Pierre va travailler avec le Christ à rassembler dans une communion les hommes dispersés. Si Jésus le lui dit dans le langage des pêcheurs : "tu captureras des hommes" (v. 10), c'est peut-être qu'il tient à le rassurer sur son travail antérieur : son expérience de pêcheur n'est pas perdue dans sa nouvelle vie où il quitte tout pour le Christ.

« N’aie pas peur ; désormais ce sont des êtres humains que tu captureras, que tu prendras vivants. », ce qui est le sens littéral de capturer. En utilisant le verbe grec « prendre vivant » et non « pêcher » qu’il s’agit en fait de garder vivant, de rendre à la vie, de ranimer, de faire vivre les êtres humains (et non pas seulement de les « prendre » et finalement ... de les faire mourir), l’Evangile décrit la vocation de toute l’Eglise comme l’assemblée de toutes celles et ceux qui sont appelés pour transmettre la parole qui « rend à la vie », ceux qu’elle touche et qui la reçoivent. Elle résonne comme une promesse : désormais ce sont des êtres humains que tu rendras à la vie !

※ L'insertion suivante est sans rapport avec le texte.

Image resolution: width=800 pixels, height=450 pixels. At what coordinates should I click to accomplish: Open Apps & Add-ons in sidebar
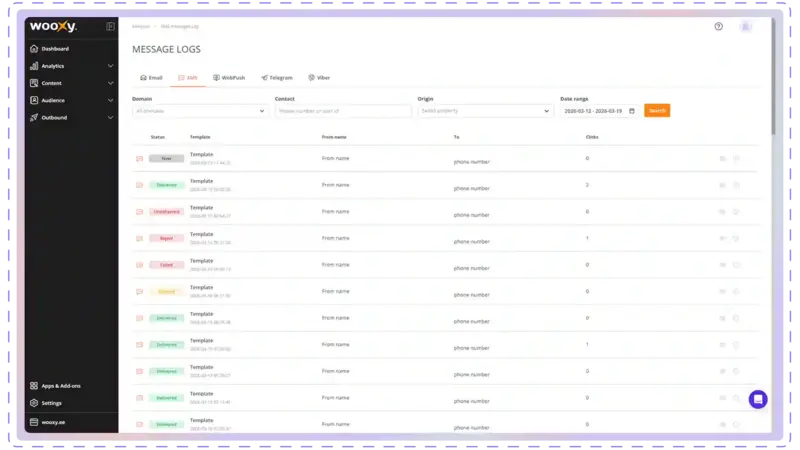[60, 386]
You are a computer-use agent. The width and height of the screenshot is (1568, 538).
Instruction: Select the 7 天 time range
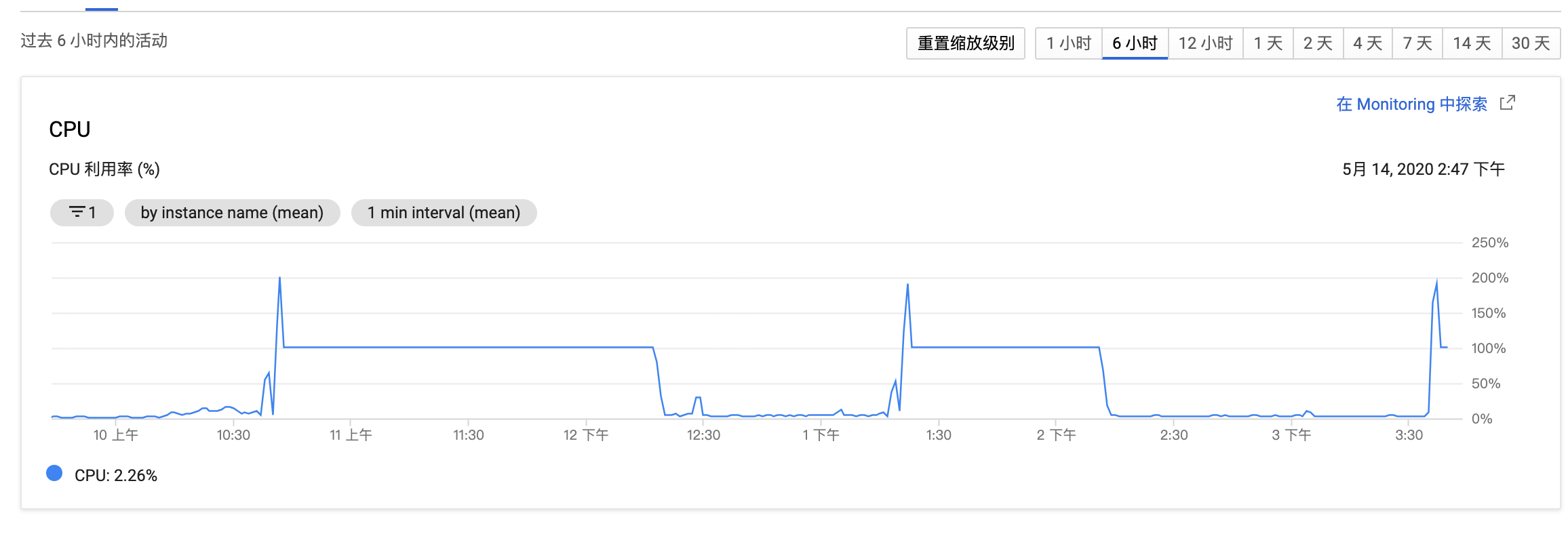1416,42
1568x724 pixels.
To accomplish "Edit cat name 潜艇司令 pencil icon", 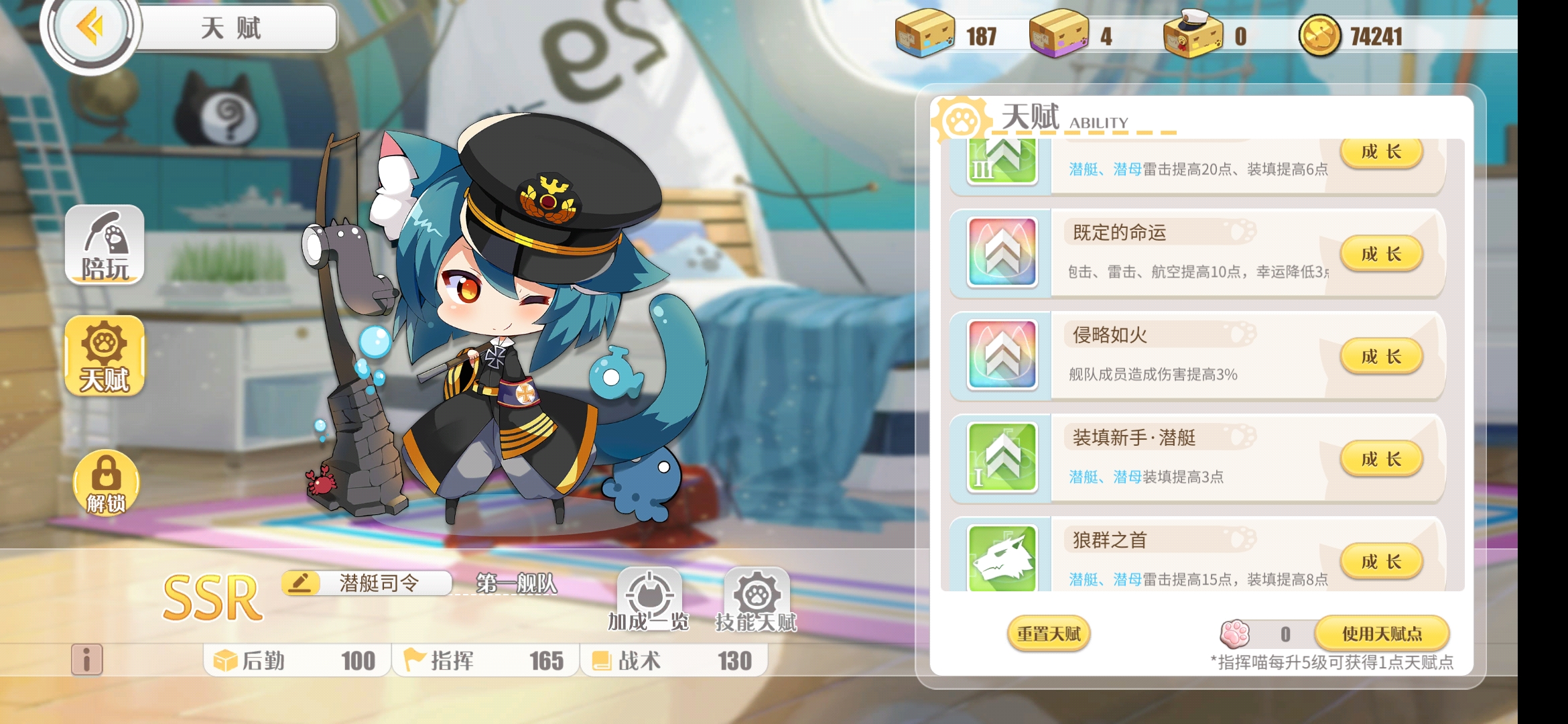I will (301, 583).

Et nous ne réussirons pas seuls. De même que Simon appelle à l’aide ses camarades pour éviter que le filet ne se rompe et que la pêche ne soit perdue, notre action est celle d’une Eglise dont tous les membres devront, à un moment ou un autre, s’impliquer pour le succès de la mission. « Ne crains pas » rassure-toi : ce que tu as à réaliser, là où tu te trouves, fais-le. Qu’il s’agisse d’un geste, d’un signe, d’une parole, d’une visite, d’une attitude, d’un regard, d’une invitation, d’une consolation, fais-le sans crainte. Tu prendras alors vivant, tu rendras à la vie celui ou celle qui t’est confié. Le Christ est embarqué avec nous, sur la barque de Simon Pierre, sur la barque de l’Eglise, la barque de nos vies mêmes. Il est là présent, assis pour enseigner, debout pour encourager, et nous avec lui pour écouter et recevoir sa parole. Et cette présence nous accompagne. La vocation de disciple est conduite par le Christ. C’est que nous sommes, avec Simon Pierre, nous aussi, pris dans les filets de la parole du Christ, rendus à la vie et désignés à notre tour comme des pêcheurs d’êtres humains, appelés à nous rassembler pour nous mettre à son écoute, appelés à faire signe à d’autres pour remonter le filet, à collaborer avec d’autres, pour que la vie gagne là où l’on pensait que plus rien n’était possible parce que tout avait déjà été tenté.